April Flowers for redOrbit.com – Your Universe Online

Scientists at NASA report that 2012 was the ninth warmest year on record since 1880. This continues a long-term global trend of rising temperatures. With one exception, 1998, the nine warmest years in the 132-year record have all occurred since 2000. The hottest years on record were 2010 and 2005.

An updated analysis released this past Tuesday by NASA’s Goddard Institute for Space Studies (GISS) in New York, which monitors global surface temperatures on an ongoing basis compares temperatures around the globe in 2012 to the average global temperature from the mid-20th century. The findings showed how Earth continues to experience warmer temperatures than several decades ago.

In 2012, the average temperature was about 58.3 degrees Fahrenheit. This is 1.0 F warmer than the mid-20th century baseline, with the global average temperature having risen about 1.4 degrees F since 1880.

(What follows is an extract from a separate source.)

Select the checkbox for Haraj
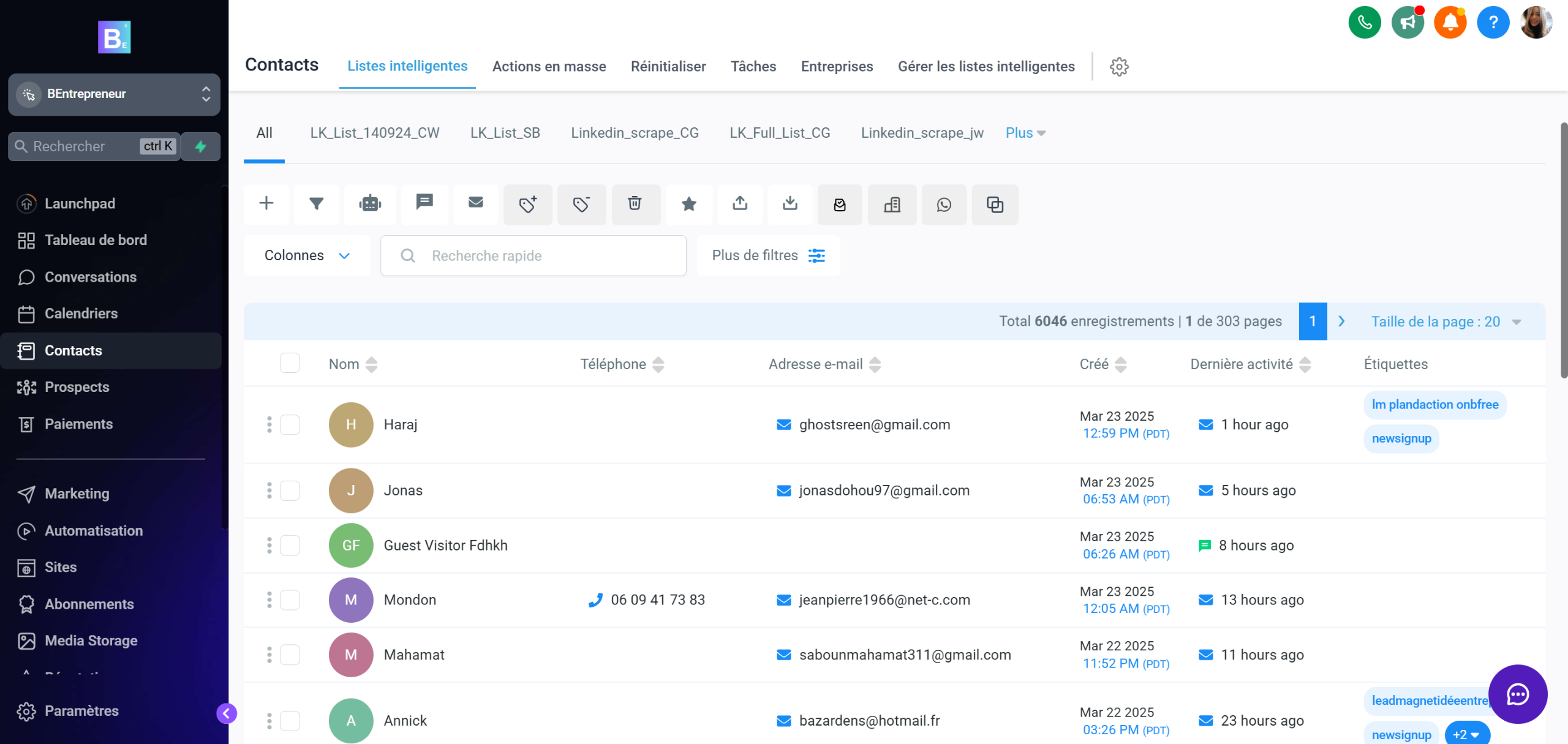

The research team emphasizes that weather patterns will always cause fluctuations in average temperatures from one year to the next. The continued increase in greenhouse gas levels in the atmosphere, however, assures a long-term rise in global temperatures. Each successive year will not necessarily be warmer than the last, but if the current trend of greenhouse gases continues unchecked, the team expects that each successive decade will be warmer than the last.

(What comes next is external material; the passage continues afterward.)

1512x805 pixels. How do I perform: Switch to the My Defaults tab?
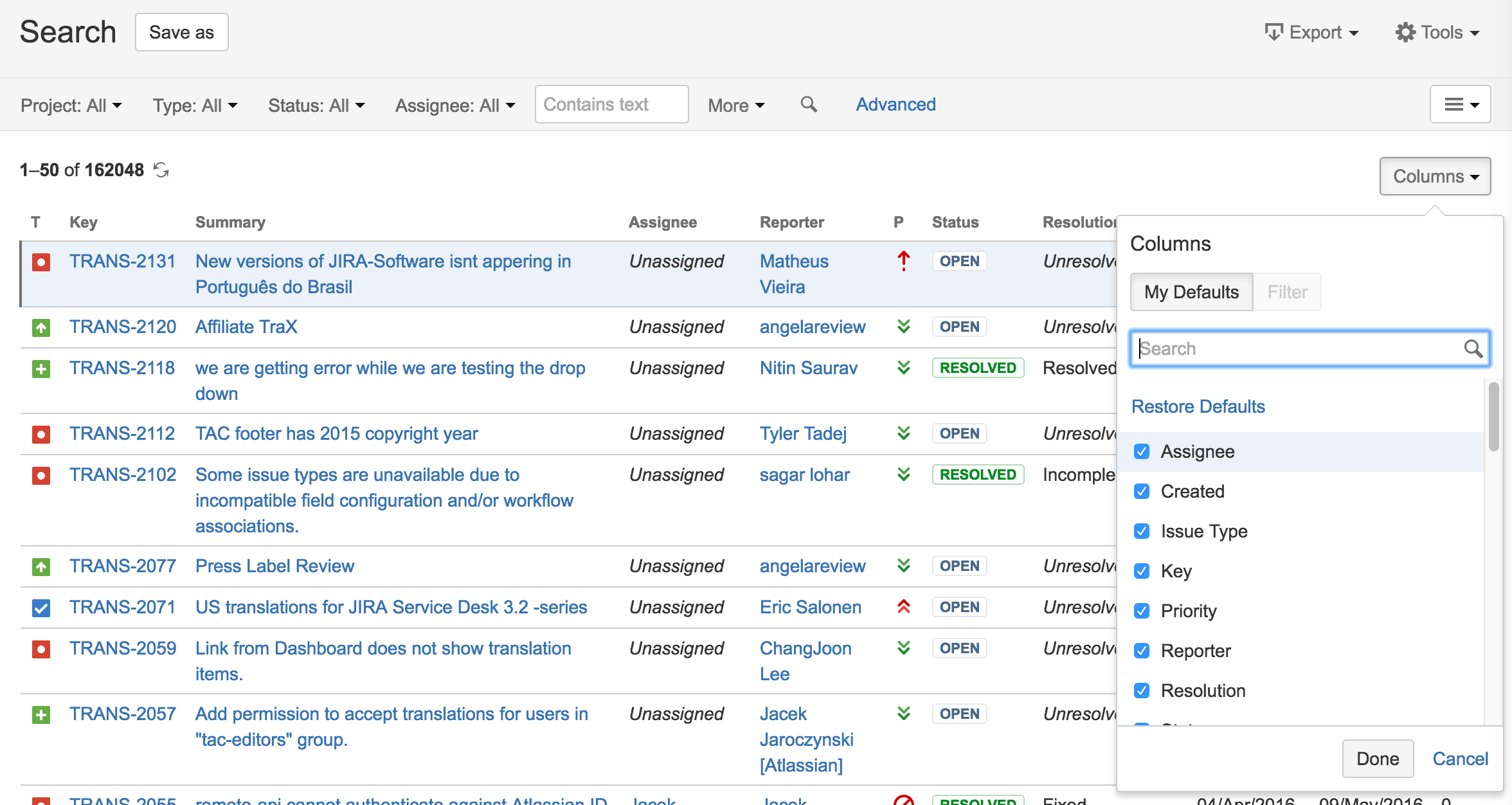click(x=1191, y=292)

“One more year of numbers isn’t in itself significant,” GISS climatologist Gavin Schmidt said. “What matters is this decade is warmer than the last decade, and that decade was warmer than the decade before. The planet is warming. The reason it’s warming is because we are pumping increasing amounts of carbon dioxide into the atmosphere.”

Carbon dioxide is a naturally occurring greenhouse gas that traps heat and, largely, controls Earth’s climate. The burning of fossil fuels for energy also emits carbon dioxide. Man-made emissions have driven the levels of carbon dioxide in the Earth’s atmosphere higher, rising consistently for decades.

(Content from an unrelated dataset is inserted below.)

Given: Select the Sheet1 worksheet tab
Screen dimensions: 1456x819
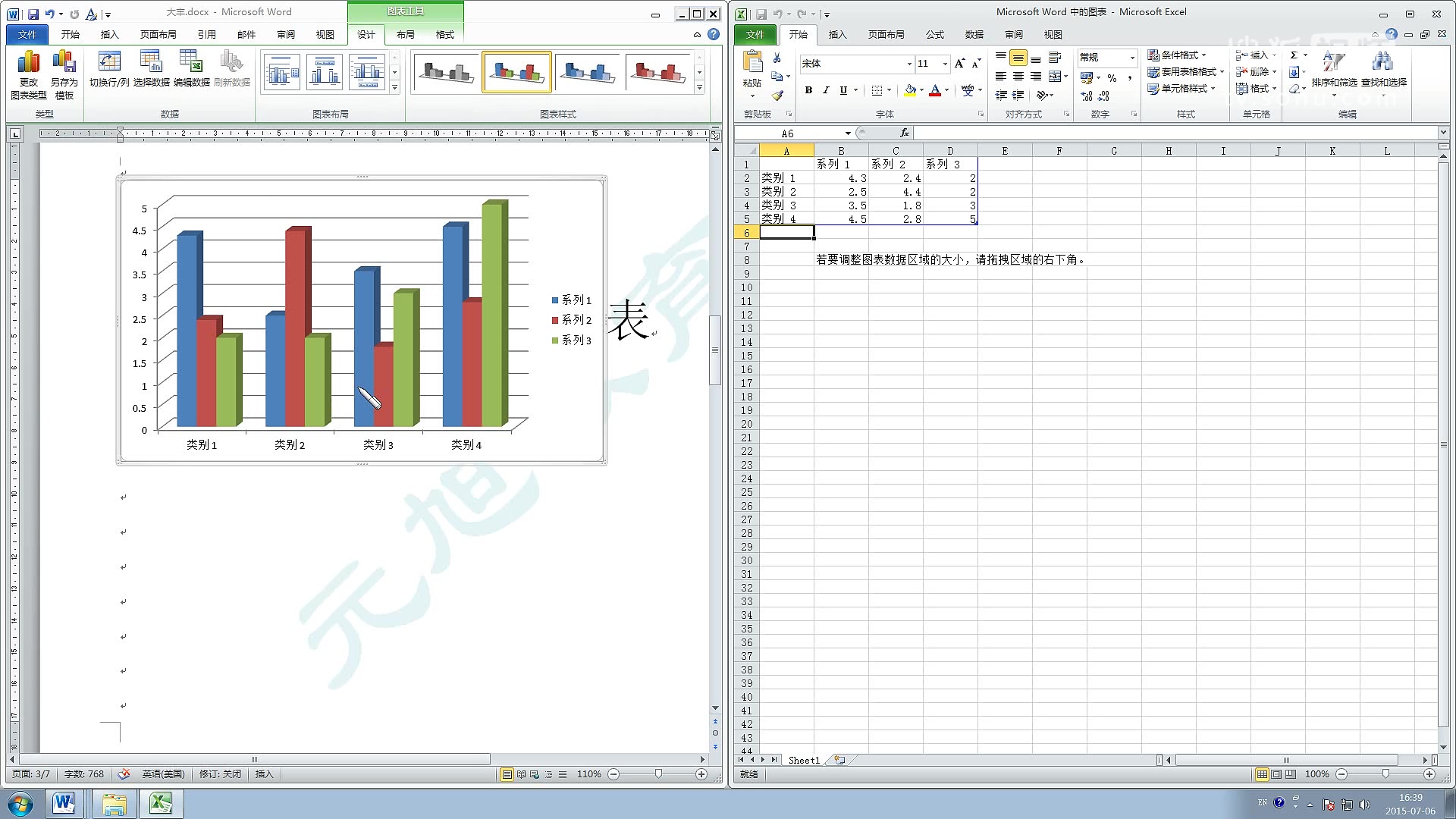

In 1880, atmospheric carbon dioxide was about 285 parts per million. By 1960, however, the atmospheric concentration, as measured at NOAA’s Mauna Loa Observatory, was at about 315 parts per million. Today, the measurements exceed 390 parts per million.

Globally, relatively warm temperatures were experienced in 2012, however, the continental US endured its warmest year so far on record, according to NOAA.

“The U.S. temperatures in the summer of 2012 are an example of a new trend of outlying seasonal extremes that are warmer than the hottest seasonal temperatures of the mid-20th century,” GISS director James E. Hansen said. “The climate dice are now loaded. Some seasons still will be cooler than the long-term average, but the perceptive person should notice that the frequency of unusually warm extremes is increasing. It is the extremes that have the most impact on people and other life on the planet.”

More than 1,000 meteorological stations around the world contributed weather data for the temperature analysis, along with satellite observations of sea-surface temperature, and Antarctic research station measurements. A publically available computer program calculated the difference between surface temperature in a given month and the average temperature for the same place during 1951 to 1980. This three-decade time span serves as a baseline for the analysis, which showed that the last year that experienced cooler temperatures than the 1951 to 1980 averages, was 1976.

One of several global temperature analyses, the GISS temperature record trends shows a close agreement with the other methods used by the Met Office Hadley Centre in the United Kingdom and the National Oceanic and Atmospheric Administration’s National Climatic Data Center.